Analysis of classical and alternative activation in heart tissue during acute Trypanosoma cruzi infection in mice: arginase I is expressed in infiltrating CD68+ macrophages.

CUERVO H; PINEDA MA; AOKI MP; GEA S; FRESNO M; GÌRONÉS N

JOURNAL OF INFECTIOUS DISEASES

Año: 2007

0022-1899

In Chagas’ disease, caused by Trypanosoma cruzi, macrophages, cardiac and skeletal muscle cells are the main targets of infection. Parasite replication is controlled by Th1 responses and classical activation of macrophages, and linked to immune suppression. Contrarily, Th2 responses and alternative activated macrophages are thought to favour host cell growth and T. cruzi survival in vitro.

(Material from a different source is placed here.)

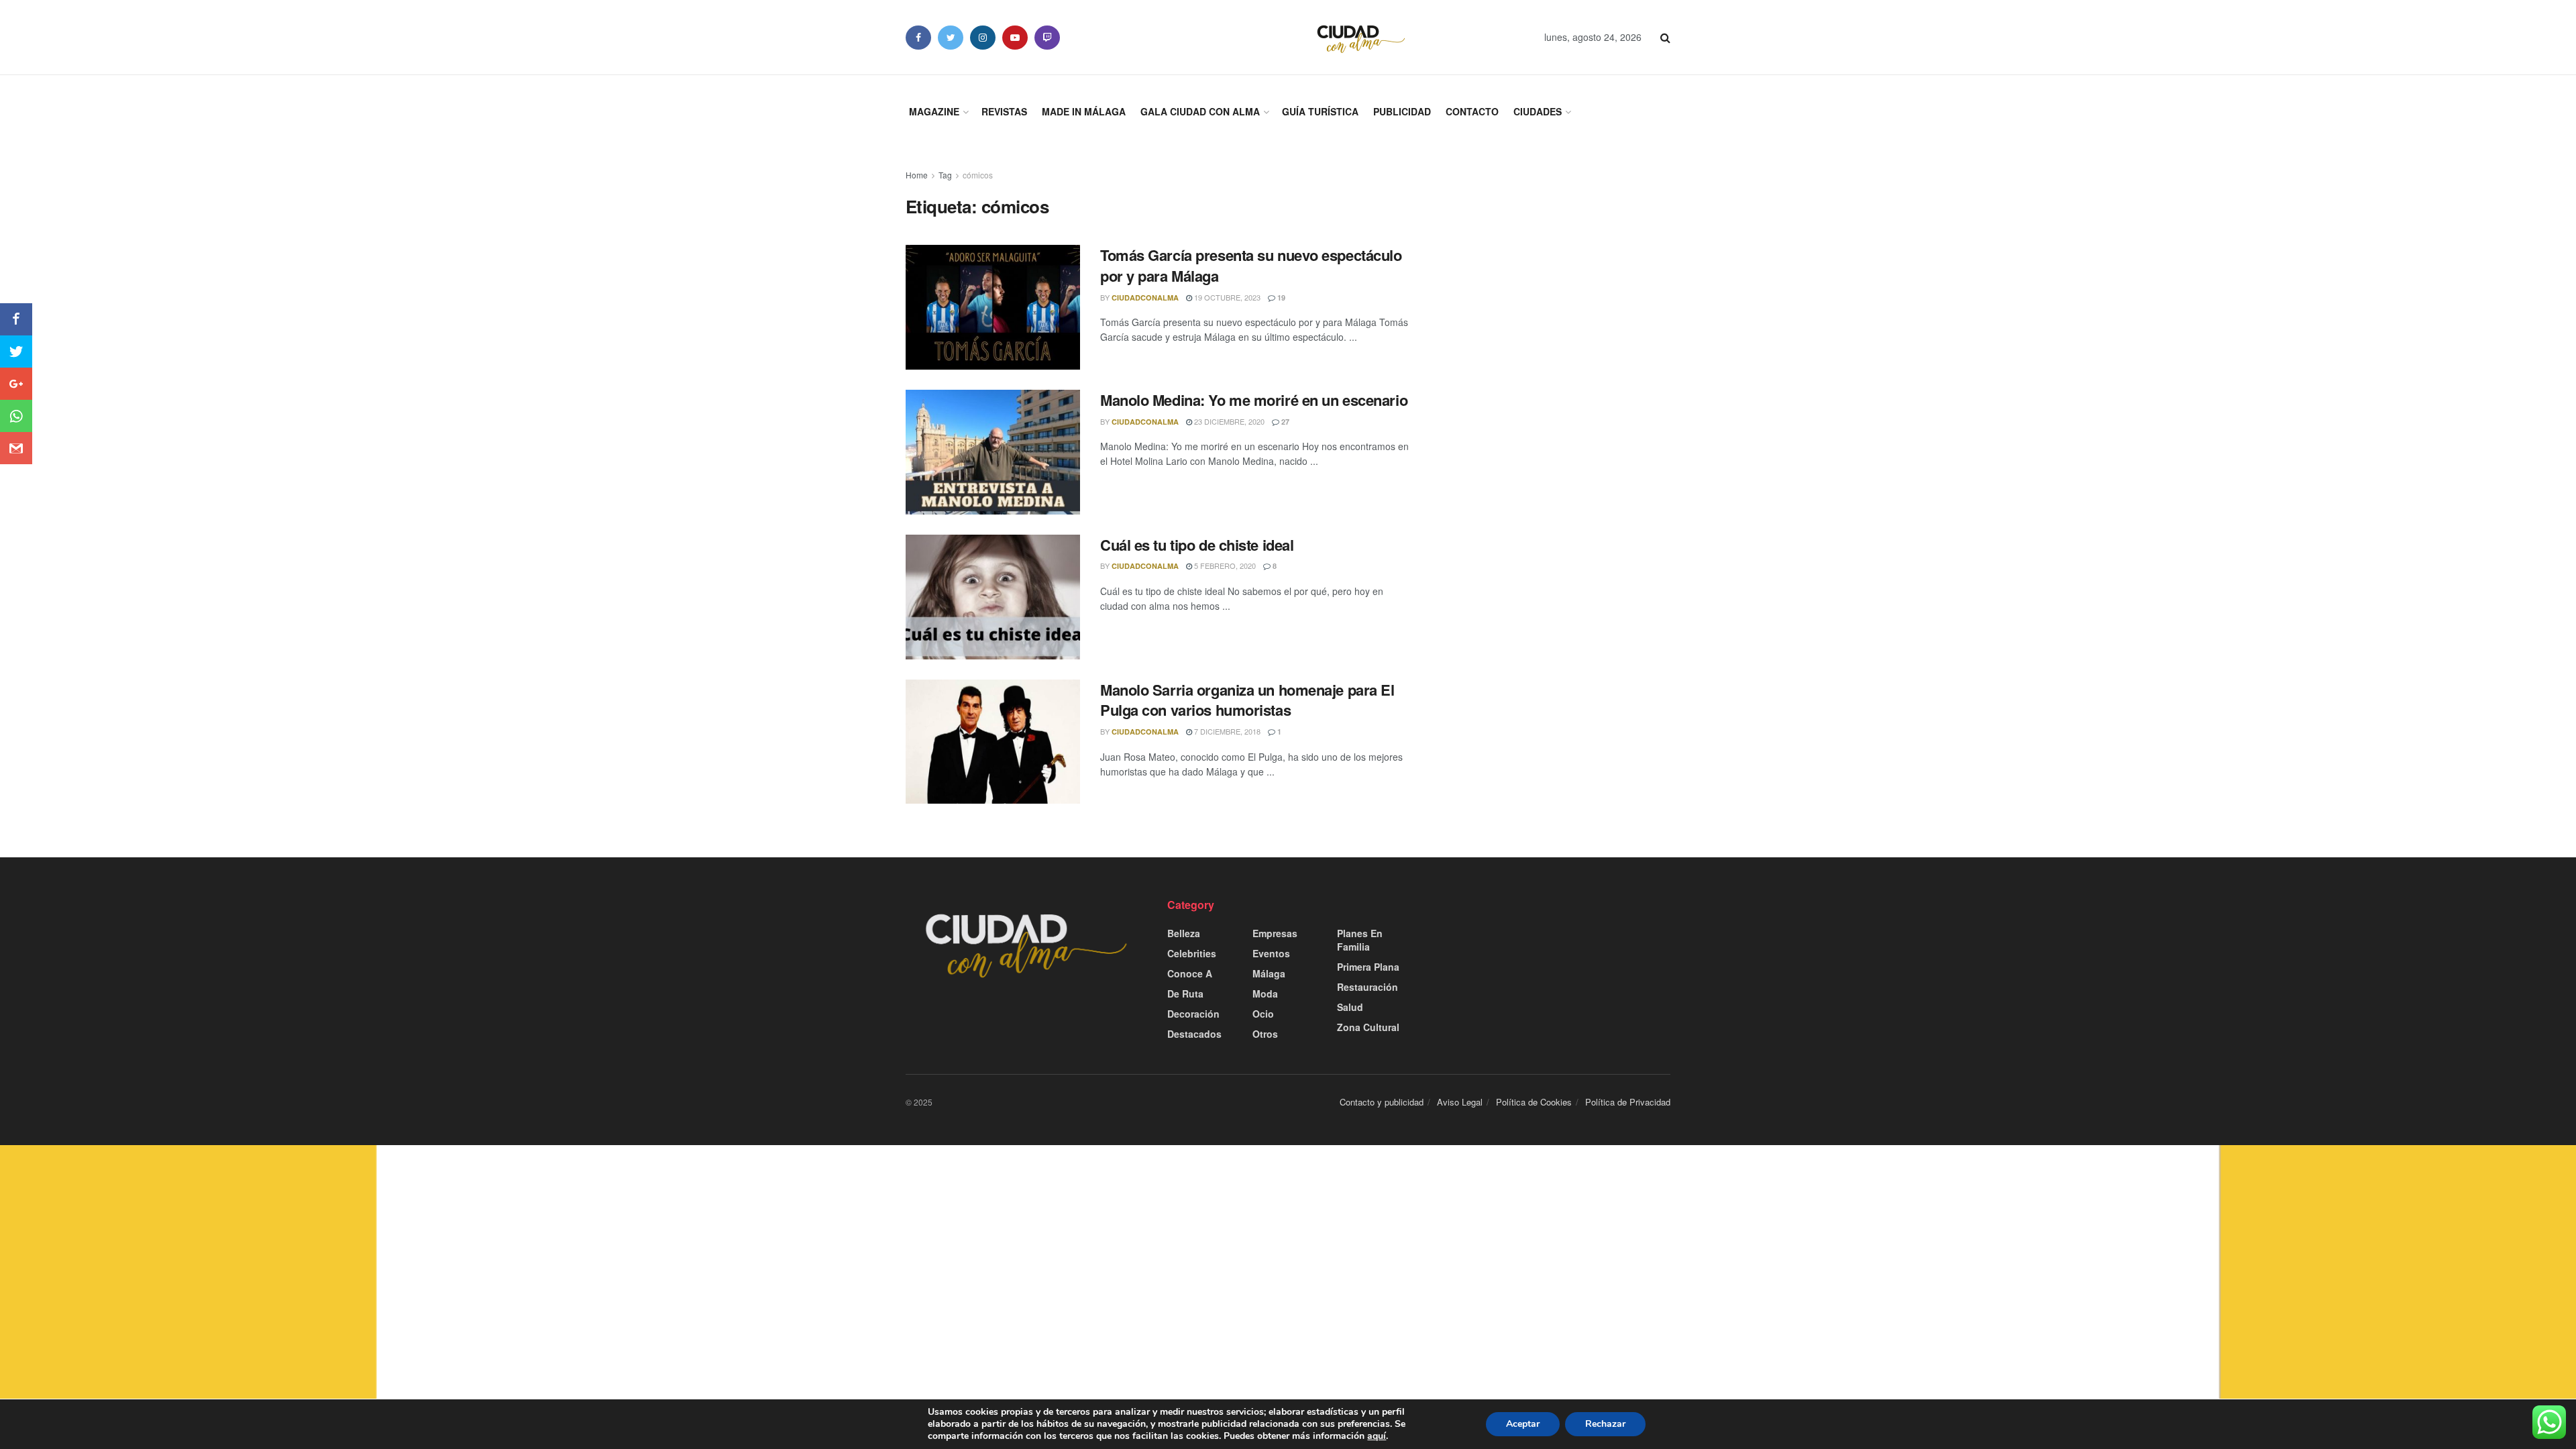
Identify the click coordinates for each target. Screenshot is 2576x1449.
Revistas (1004, 111)
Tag (945, 174)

We studied the expression of inducible nitric oxide synthase and arginase, as markers of classical and alternative activation, respectively, in heart tissue during in vivo infection of susceptible BALB/c and resistant C57BL/6 mice. We found that expression of both enzymes, as well as ornithine decarboxylase, was higher in heart tissue of susceptible mice in comparison with resistant mice, and induced with kinetics related to parasite burden in the heart. In addition, inducible nitric oxide synthase and arginase II expression were localized in cardiomyocytes. In contrast, we identified, by confocal microscopy that heart infiltrated CD68+ macrophages were the major cell type expressing arginase I during in vivo T. cruzi infection in both strains. In vitro T. cruzi infection of macrophages and cardiomyocytes did not induce arginase I, suggesting that its expression in vivo is cytokine dependent. Although both Th1 and Th2 cytokines were expressed in heart tissue in both infected mice strains, the Th1/Th2 balance was skewed to Th1 in C57BL/6 mice and to Th2 in BALB/c mice at the peak of parasite infection. Our results demonstrate the expression of arginase I in heart infiltrating CD68+ macrophages that could influence host and parasite cell survival, but might be also down-regulating the counter productive effects of vasodilation, contractility, cardiac pathology and immune suppression triggered by inducible nitric oxide synthase during disease.